中枢性甲状腺機能亢進症以外では、血中TSHは低下しています。中枢性甲状腺機能亢進症では甲状腺ホルモン上昇にもかかわらず血中TSHは低下していません。バセドウ病では眼球突出などの眼症状合併が参考になります。

バセドウ病の診断基準では、
臨床所見:
i )びまん性甲状腺腫大
ii )眼球突出または特有の眼症状
iii)頻脈、体重減少、四肢振戦などの甲状腺中毒症所見
これらの1つ以上に加え、下記の検査所見を満たす。
検査所見:
i )遊離T4(fT4)高値
ii )TSH低値(0.1μU/ml以下)
iii)抗TSH受容体抗体(TRAb、TBII)陽性または甲状腺刺激抗体(TSAb)陽性

となっています。

甲状腺機能亢進症の治療


甲状腺機能亢進症の治療としては、以下のようなものがあります。
甲状腺中毒症の原因がバセドウ病によるものか、破壊性甲状腺中毒症によるものか不明の場合、診断が決定するまで必要に応じてβ受容体遮断薬投与にて経過観察します。

動悸や易疲労感が強い時は安静を心掛け、運動や過度の仕事は控えるのが原則となります。

バセドウ病の甲状腺機能亢進症に対する治療としては、
・抗甲状腺薬による内科的治療
・放射性ヨード治療
・外科的療法

これら3つがあります。

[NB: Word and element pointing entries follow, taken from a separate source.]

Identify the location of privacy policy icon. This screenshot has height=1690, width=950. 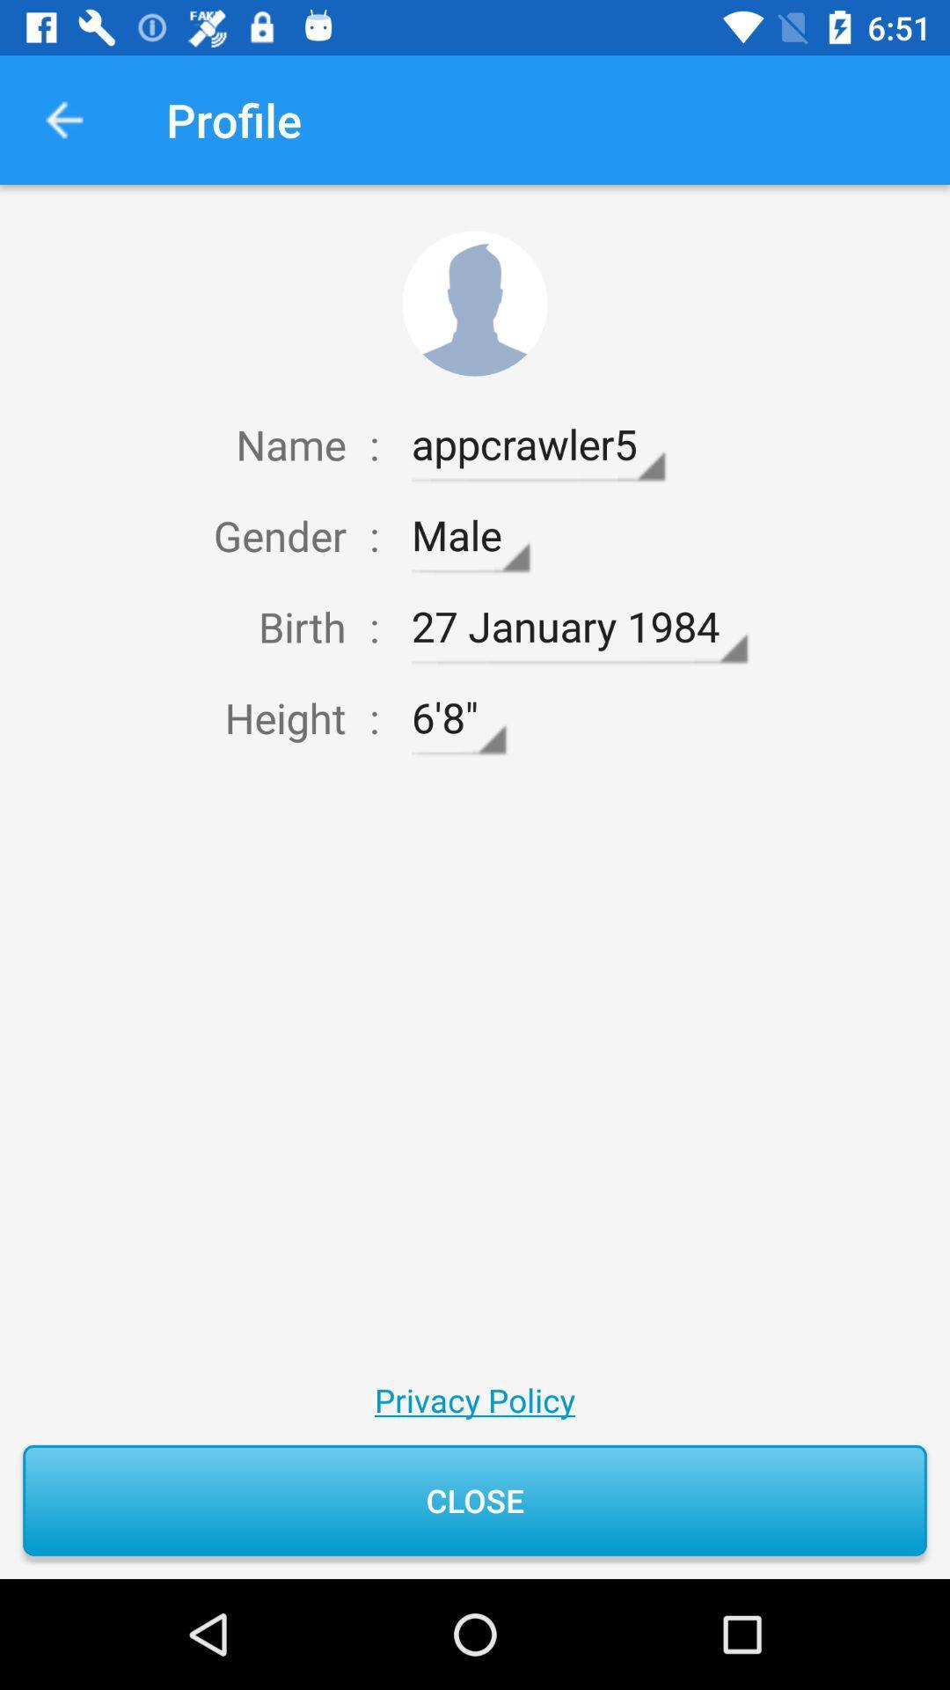
(475, 1398).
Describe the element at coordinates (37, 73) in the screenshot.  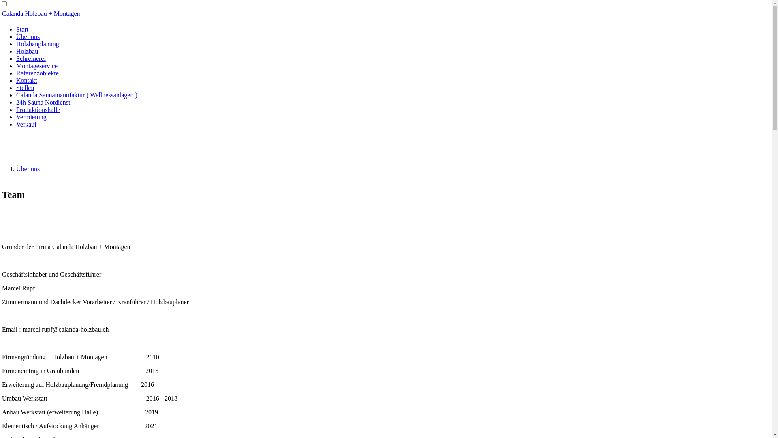
I see `'Referenzobjekte'` at that location.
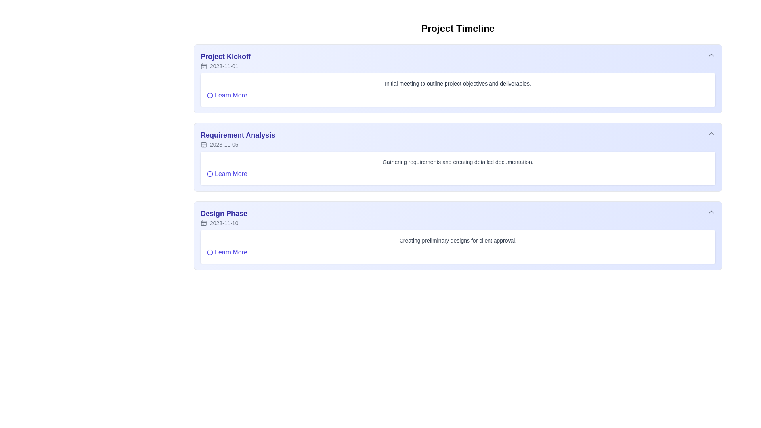 This screenshot has height=428, width=761. Describe the element at coordinates (458, 161) in the screenshot. I see `the Text Label that provides a description for the 'Requirement Analysis' section, located below the section heading and date, and above the 'Learn More' link` at that location.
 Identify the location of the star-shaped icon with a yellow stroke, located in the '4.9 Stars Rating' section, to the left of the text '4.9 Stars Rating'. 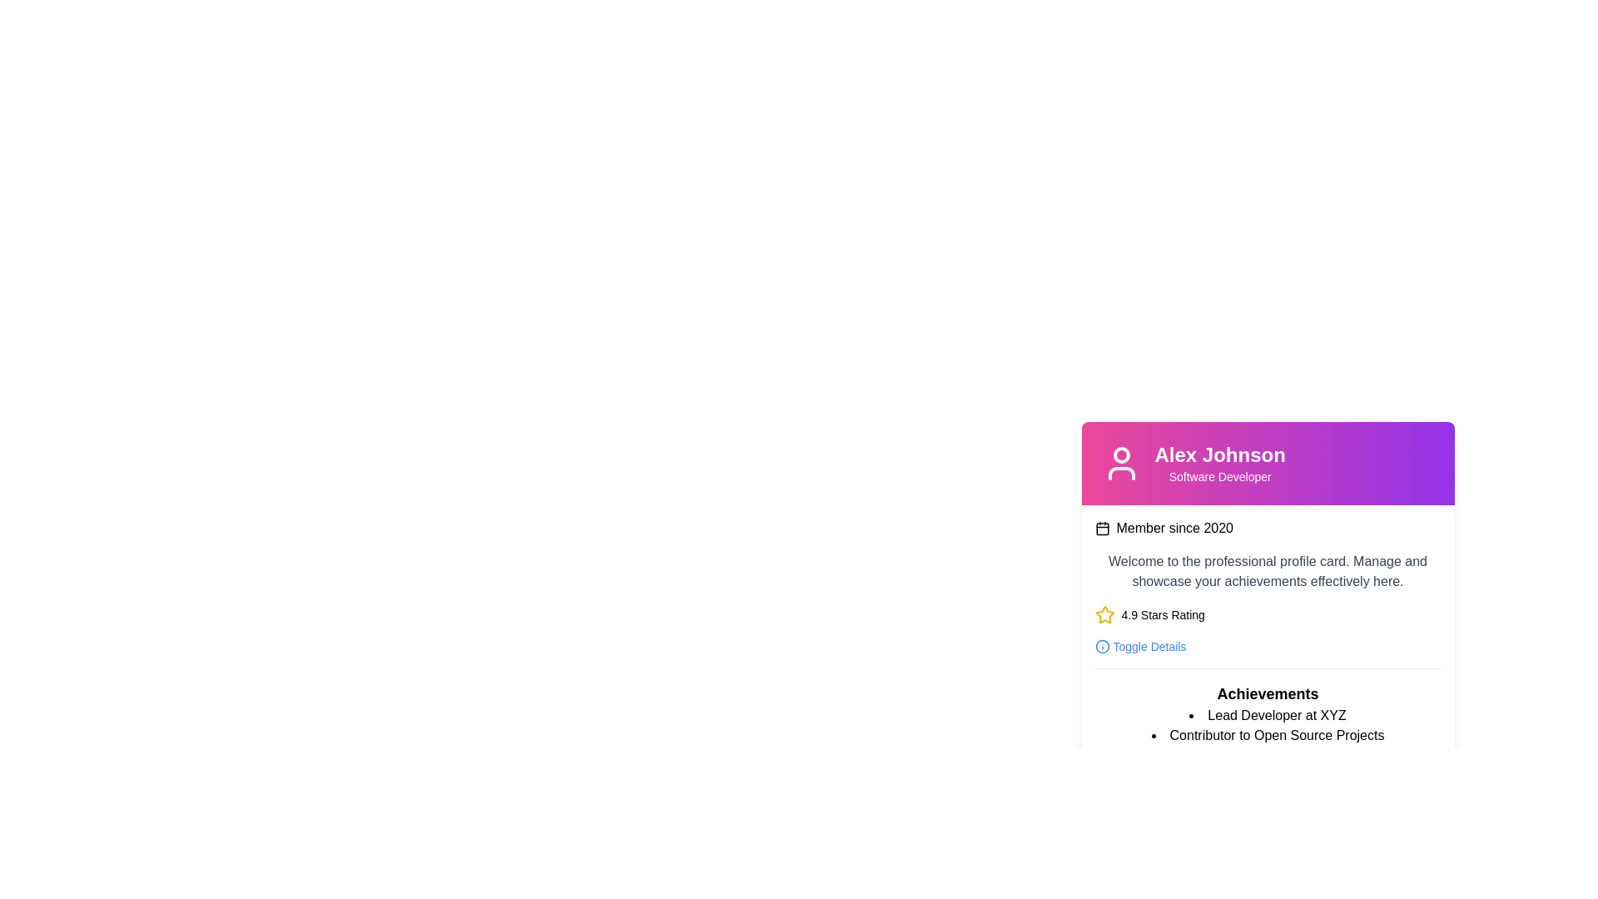
(1104, 614).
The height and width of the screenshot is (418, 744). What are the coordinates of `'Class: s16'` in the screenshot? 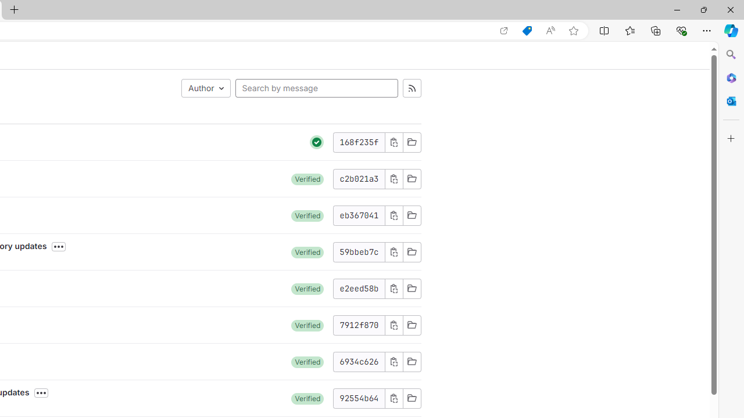 It's located at (411, 398).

日本では、内科的治療が第1選択として施行されることが圧倒的に多く、次いで放射性ヨード治療、外科的療法の順となっています。放射性ヨード治療や外科的療法を行う際でも甲状腺クリーゼを回避するため、抗甲状腺薬にて甲状腺機能をコントロールしておくことが原則です。したがって、抗甲状腺薬が初期の第1選択となります。

抗甲状腺薬(ATD)には、チアマゾール(メルカゾール)とプロピルチオウラシル(チウラジール、プロパジール)があります。ともに、甲状腺内でのヨードの酸化・有機化の抑制などによって、甲状腺ホルモンの合成を低下させることが主作用です。

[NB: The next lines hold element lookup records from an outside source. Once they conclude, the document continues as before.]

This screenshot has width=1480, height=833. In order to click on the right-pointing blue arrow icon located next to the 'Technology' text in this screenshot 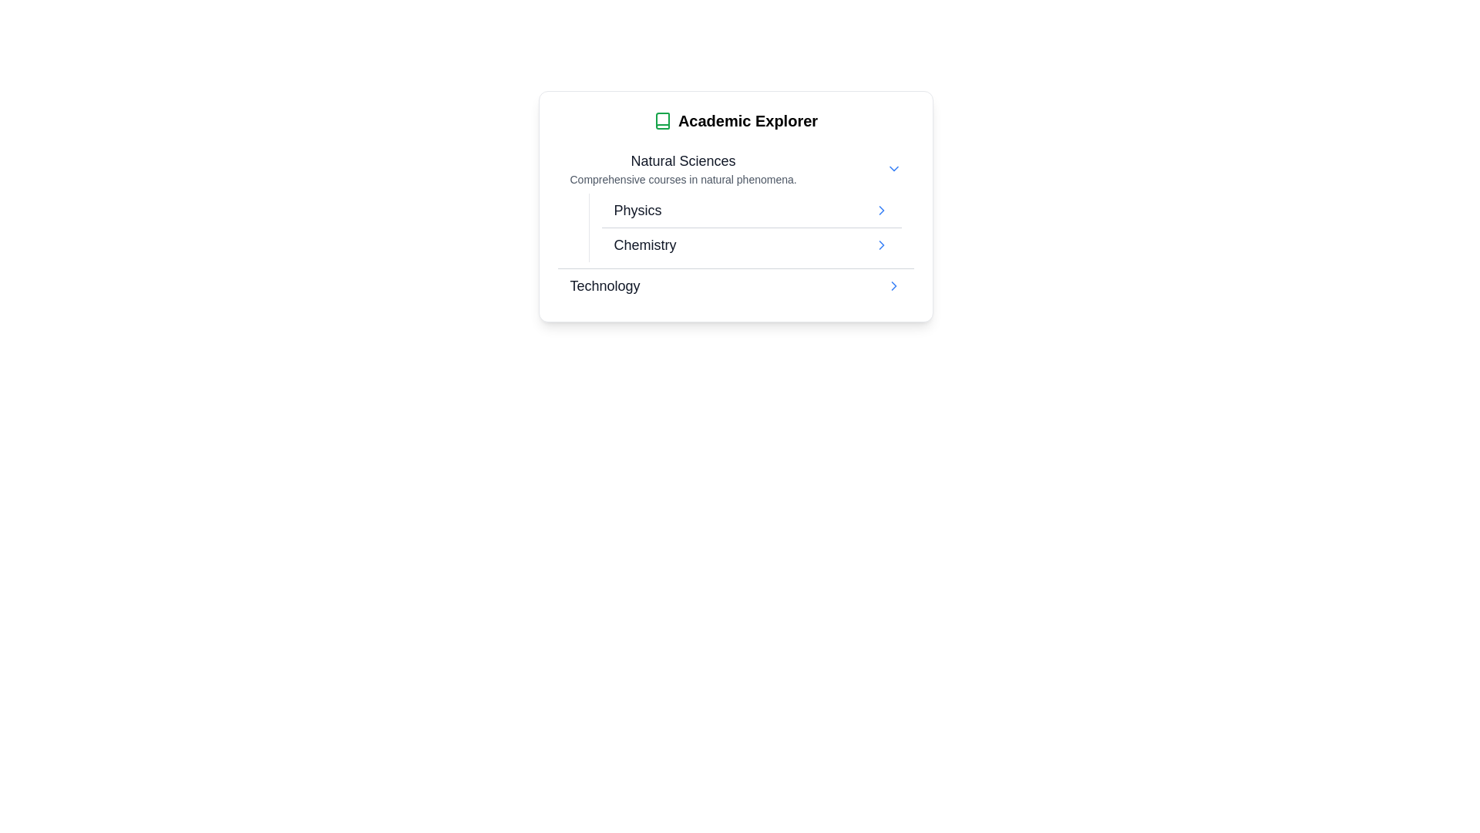, I will do `click(894, 285)`.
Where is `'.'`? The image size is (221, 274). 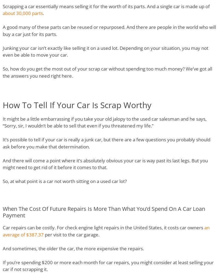
'.' is located at coordinates (43, 13).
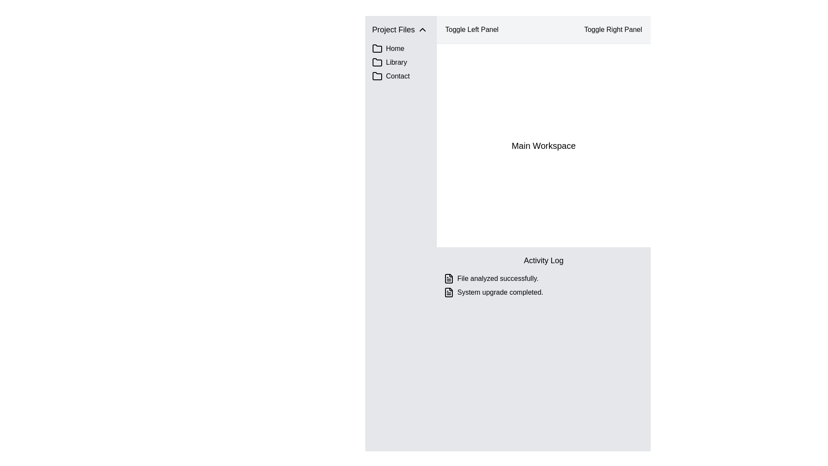 The width and height of the screenshot is (828, 466). Describe the element at coordinates (400, 29) in the screenshot. I see `the 'Project Files' Collapsible Section Header` at that location.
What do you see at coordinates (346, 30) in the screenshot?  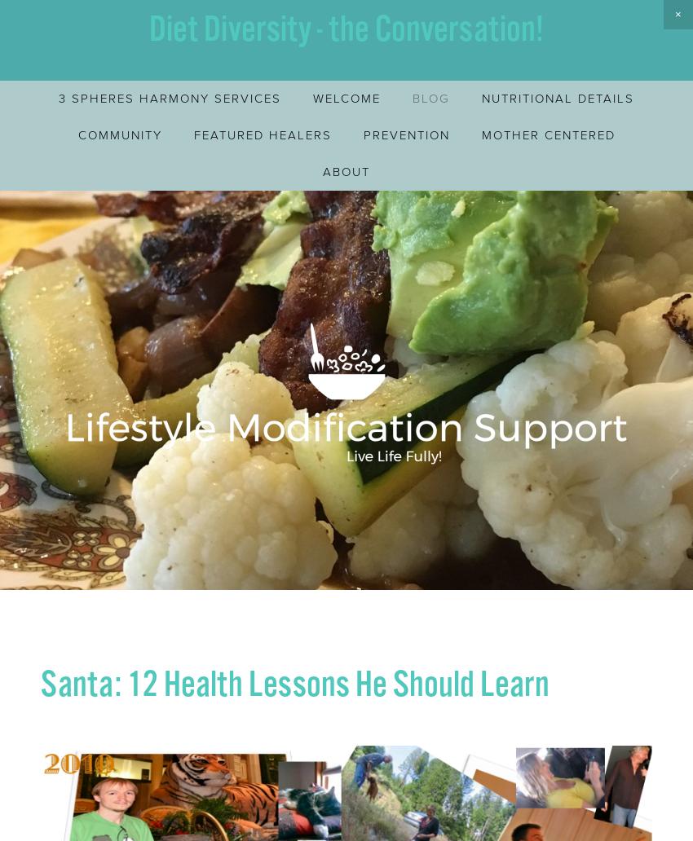 I see `'Diet Diversity - the Conversation!'` at bounding box center [346, 30].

チアマゾールの利点は、効力がプロピルチオウラシルに比べて強くなっています。プロピルチオウラシルの利点としては、乳汁への分泌が低いことと末梢でのT4からT3への変換を抑制することが挙げられます。妊婦や授乳婦ではプロピルチオウラシルを第1選択としています。

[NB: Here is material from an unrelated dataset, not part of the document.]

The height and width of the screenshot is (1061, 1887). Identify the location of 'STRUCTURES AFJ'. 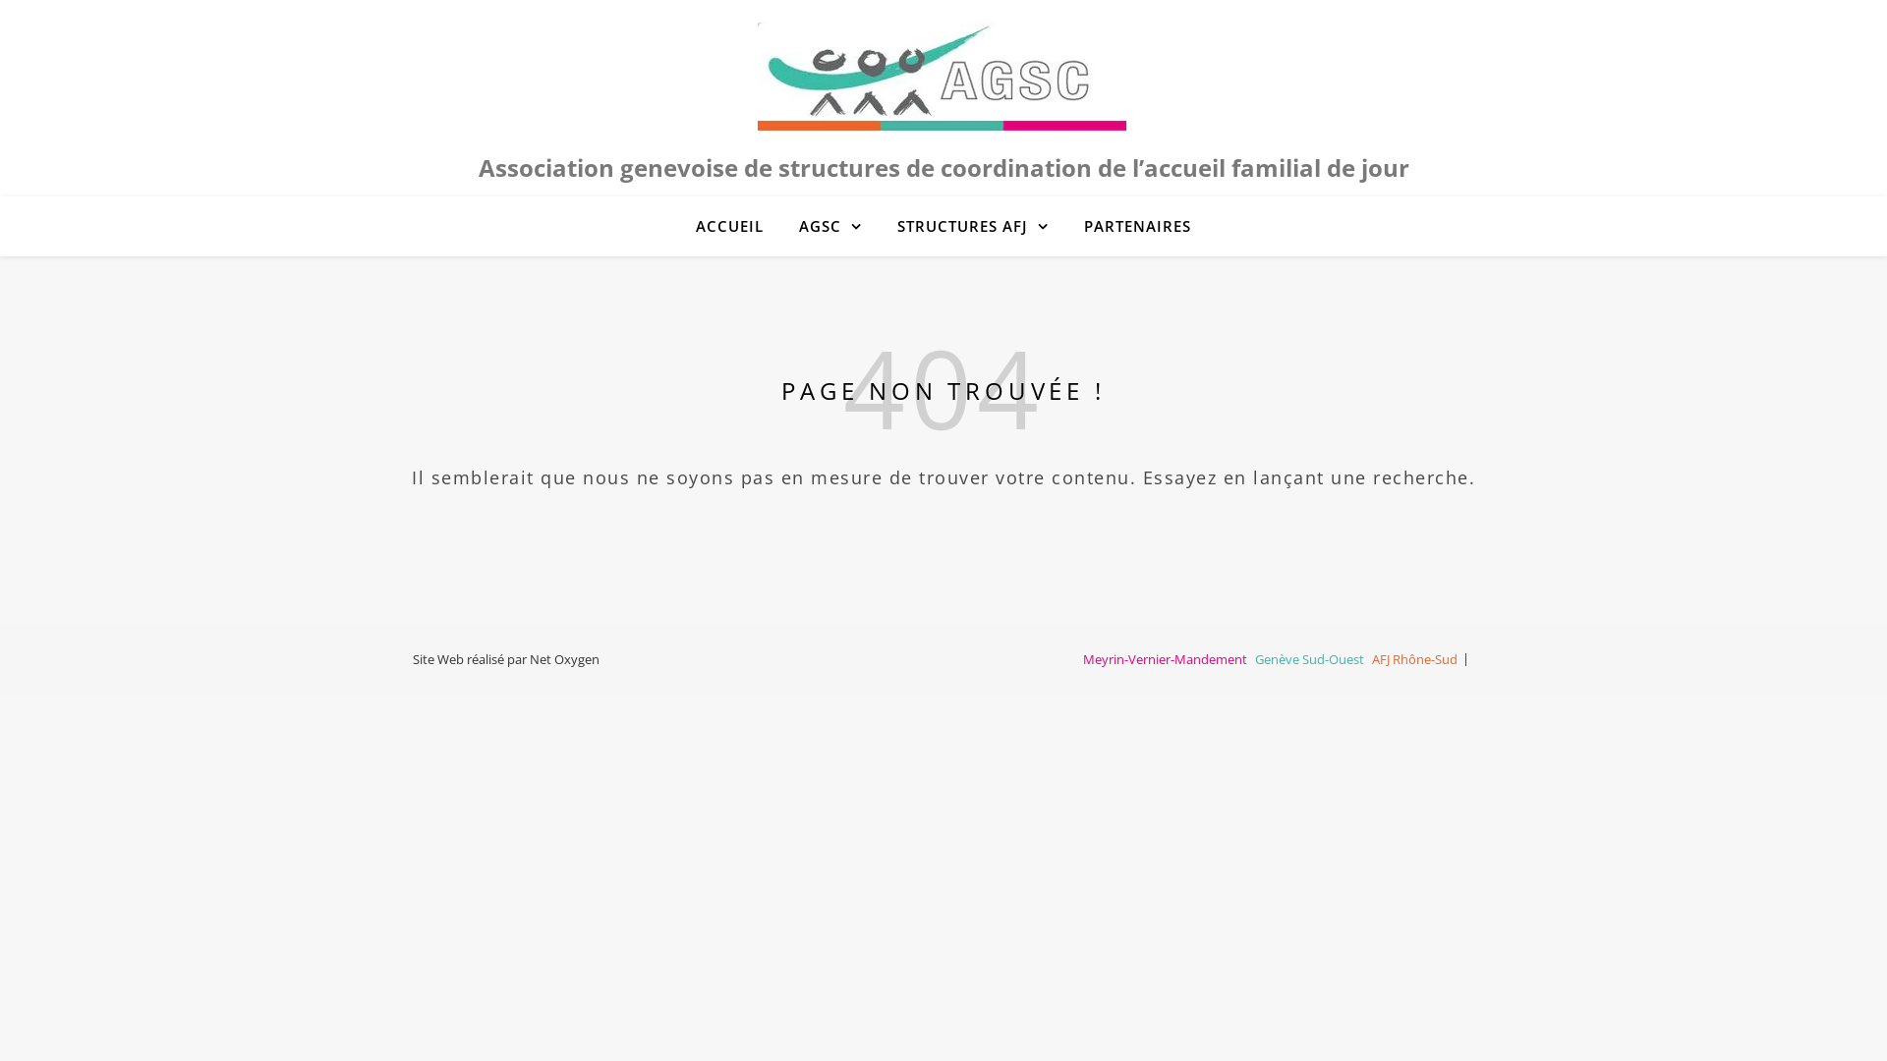
(972, 225).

放射性ヨード療法は、中高年者で、抗甲状腺薬で顆粒球減少症などの副作用があったり、寛解しない例や手術後の再発例が対象となります。晩発性甲状腺機能低下症は副作用というよりも不可避な結果と考えられます。

手術療法では、甲状腺亜全摘術などが施行されます。内科的治療で寛解しないもしくはコントロール不良な若年者、抗甲状腺薬の副作用例,腫瘍の合併、短期間に治療希望、甲状腺腫が非常に大きい場合などで行われます。